The European Union (EU) and the Islamic Republic of Mauritania have concluded a deal that will allow EU fishermen to fish in Mauritanian waters for four years.

The agreement on a fourth implementing protocol to the EU’s sustainable fisheries partnership agreement (SFPA) with Mauritania was reached following negotiations in Noakchott last week.

Under the protocol, the EU fleet will be allowed to fish in Mauritanian waters for shrimp, demersal fish, tuna and small pelagic fish, up to a total of 281,500 metric tons a year, under improved operational conditions.

In addition to catches paid for by the European fleet, the EU will dedicate about €59 million per year to the partnership, of which around €4m will be used to support local fishing communities in Mauritania.

“Signing the EU’s largest fisheries partnership agreement with Mauritania brings twofold benefits: To our fishermen, it means certainty and good fishing opportunities at value for money for the next four years.
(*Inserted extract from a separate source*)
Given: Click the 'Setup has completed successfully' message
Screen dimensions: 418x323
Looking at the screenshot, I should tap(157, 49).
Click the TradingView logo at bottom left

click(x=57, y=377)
For the region as a whole, it contributes to stability and the sustainable management of fisheries resources,” said EU commissioner for environment, maritime affairs and fisheries, Karmenu Vella.

This new protocol confirms several decades of cooperation in the field of fisheries, a key sector for the development of Mauritania and one of the pillars of the European strategy for blue growth, the European Commission said.
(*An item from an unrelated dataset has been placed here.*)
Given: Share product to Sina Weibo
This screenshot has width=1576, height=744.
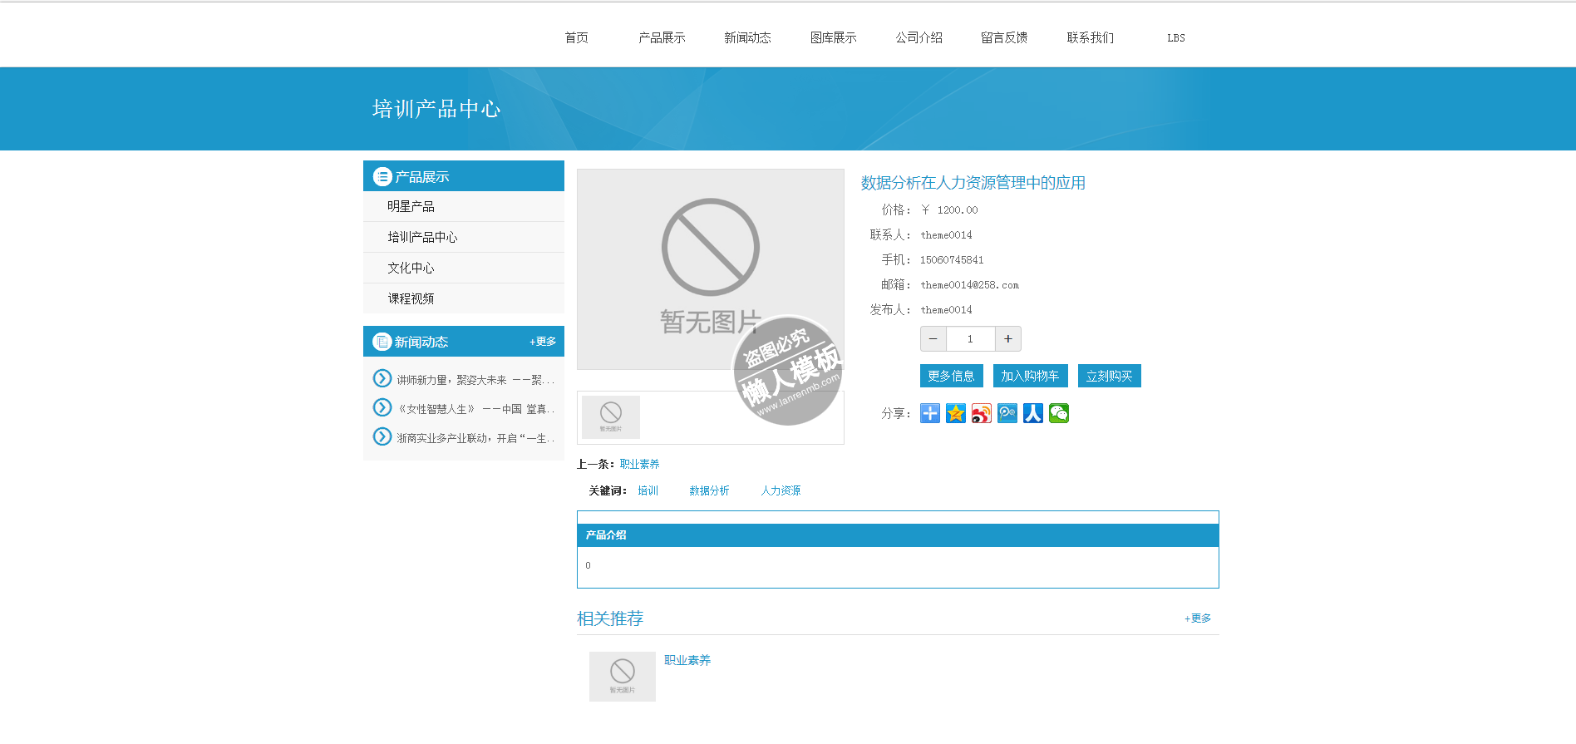Looking at the screenshot, I should click(981, 413).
‘Bittersweet’ deal for the Spanish fleet

The new deal agreed was “bittersweet” for the Spanish fishing sector, said the Spanish Fisheries Confederation (CEPESCA).
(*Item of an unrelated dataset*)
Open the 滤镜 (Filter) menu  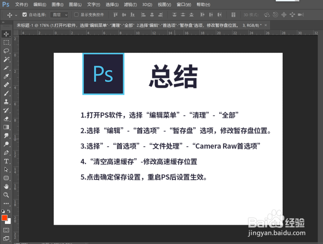[130, 4]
Although the shellfish fleet has recovered one of the two fishing areas that had been closed in the previous protocol, the cephalopod fleet has been excluded in the new deal, even when the Spanish shipowners had presented “a very reasonable” proposal, the fishing body said.

The new protocol incorporates some technical improvements in various fishing modes, but CEPESCA said the deal does not consider a number of “duly argued” petitions that had been made by the Spanish chiefs, particularly in the categories of shellfish capture and that of trawlers and longliners targeting demersal species.